Philip II spent much of his youth as a hostage at Thebes, where he studied
under the renowned general Epaminondas, whose reforms were the basis for the
phalanx. Phalangites were professional soldiers, and were among the first
troops ever to be drilled, thereby allowing them to execute complex
maneuvers well beyond the reach of most other armies. They fought packed in
a close rectangular formation, typically eight men deep, with a leader at
the head of each column and a secondary leader in the middle, so that the
back rows could move off to the sides if more frontage was needed. Unlike
earlier hoplites, phalangites were unarmored except possibly those of the
first row, and carried only tiny shields. No enemies were expected to get
close enough for them to need any.
Each phalangite carried as his primary weapon a sarissa, a double-pointed
pike over four metres in length. These were carried in two pieces, slid
together just before battle, and had to be wielded with two hands. At close
range such large weapons were useless, but an intact phalanx could easily
keep its enemies at a distance; the weapons of the first five rows of men
all projected beyond the front of the formation, so that there were more
spearpoints than available targets at any given time. The secondary weapon,
more or less an afterthought, was a small dagger.
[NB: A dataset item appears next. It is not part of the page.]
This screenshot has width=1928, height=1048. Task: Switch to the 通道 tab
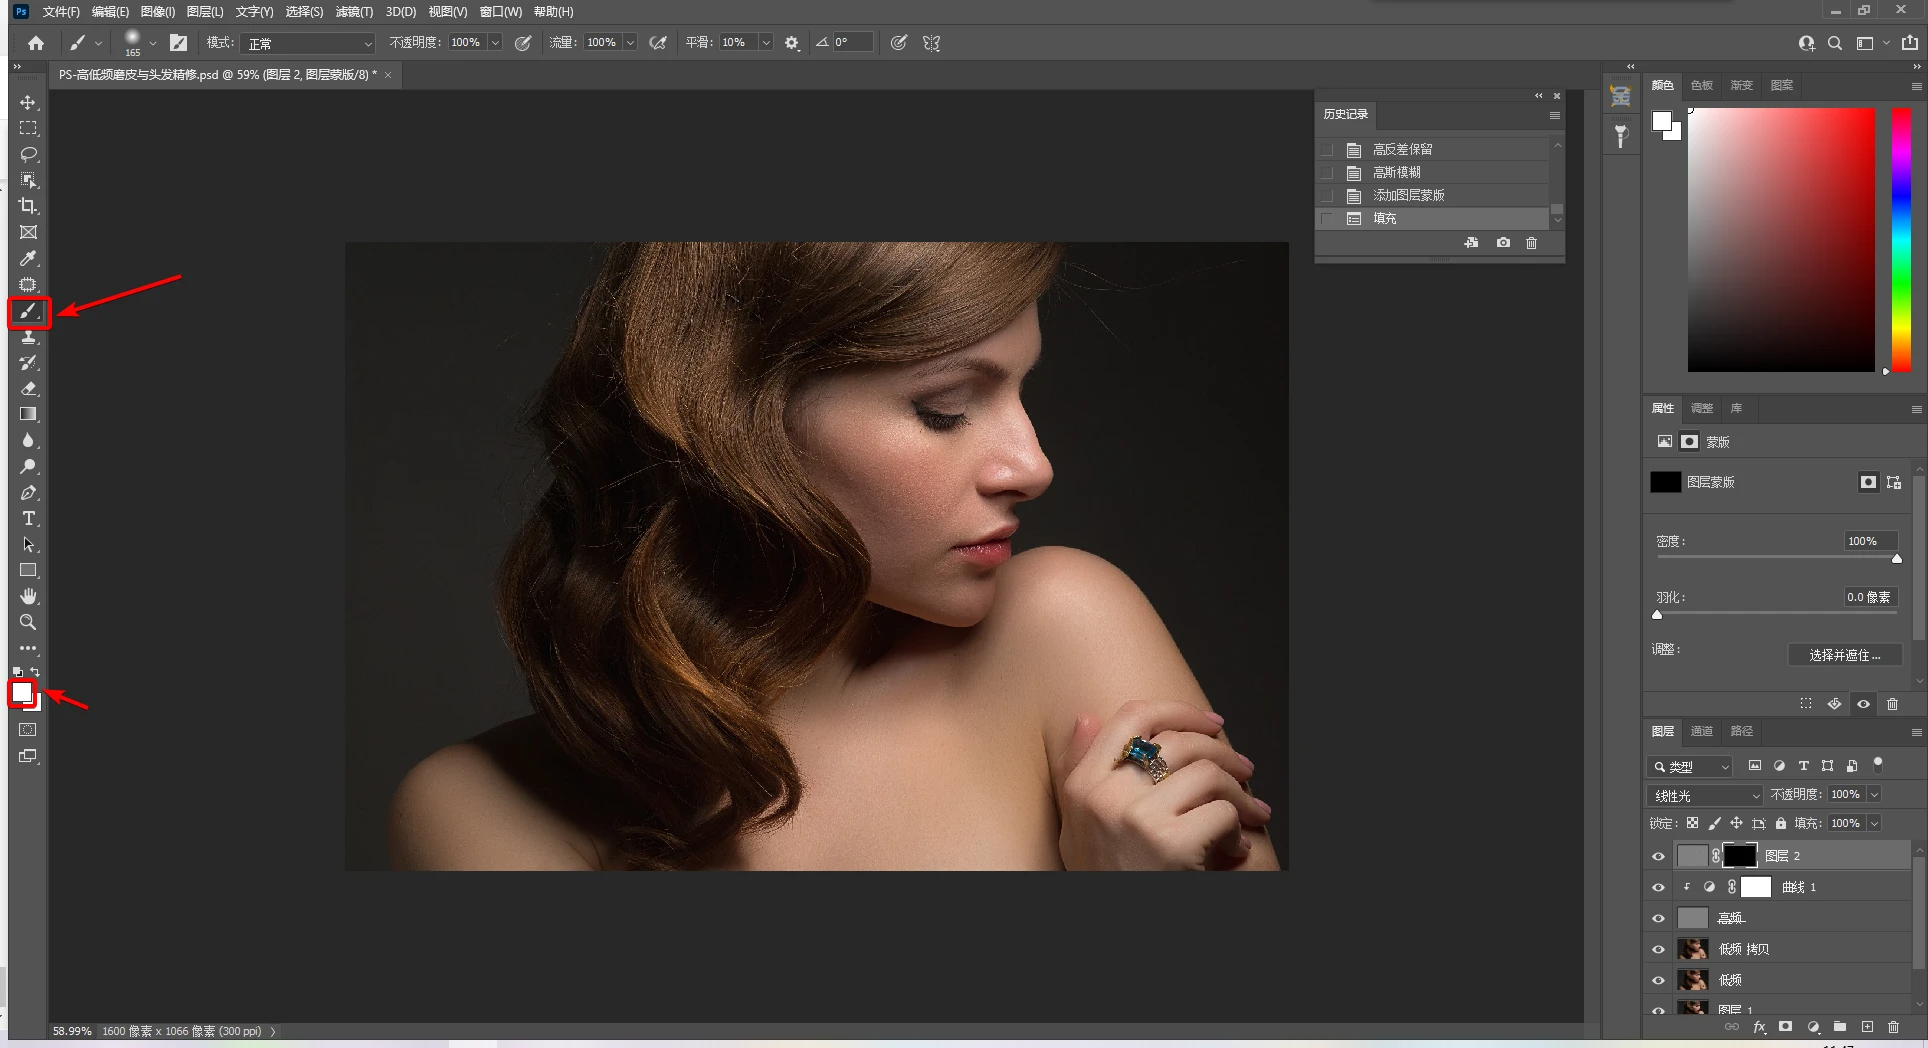[x=1701, y=731]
Neither Philip nor Alexander actually used the phalanx as their arm of
choice, but instead used it to hold the enemy in place while their light
cavalry broke through their ranks. The Macedonian cavalry fought in wedge
formation and was stationed on the far right; after these broke through the
enemy lines they were followed by the hyspapists, elite infantrymen who
served as the king's bodyguard, and then the phalanx proper. The left flank
was generally covered by allied cavalry supplied by the Thessalians, which
fought in rhomboid formation and served mainly in a defensive role.
Other forces - skirmishers, range troops, reserves of allied hoplites, and
artillery - were also employed. The phalanx carried with it a fairly minimal
baggage train, with only one servant for every few men. This gave it a
marching speed that contemporary armies could not hope to match - on
occasion forces surrendered to Alexander simply because they were not
expecting him to show up for several more days. Phalangites were drilled to
perform short forced marches if required.
The armies of the early hellenistic period were equipped and fought mainly
in the same style as Alexander's. Towards the end, however, there was a
general slide away from the combined arms approach back to using the phalanx
itself as the arm of decision, having it charge into the enemy lines much
like earlier hoplites had. This left the formation fairly vulnerable -
though near invincible to forwards assault, phalanxes like other infantry
formations were fairly prone to flanking, and worse still tending to break
up when advancing quickly over rough ground. So long as everyone was using
the same tactics these weaknesses were not immediately apparent, but with
the advent of the Roman legion they proved fatal in every major engagement
(the most famous being the Battle of Pydna), as the Romans were able to
advance through gaps in the line and easily defeat the phalangites once in close.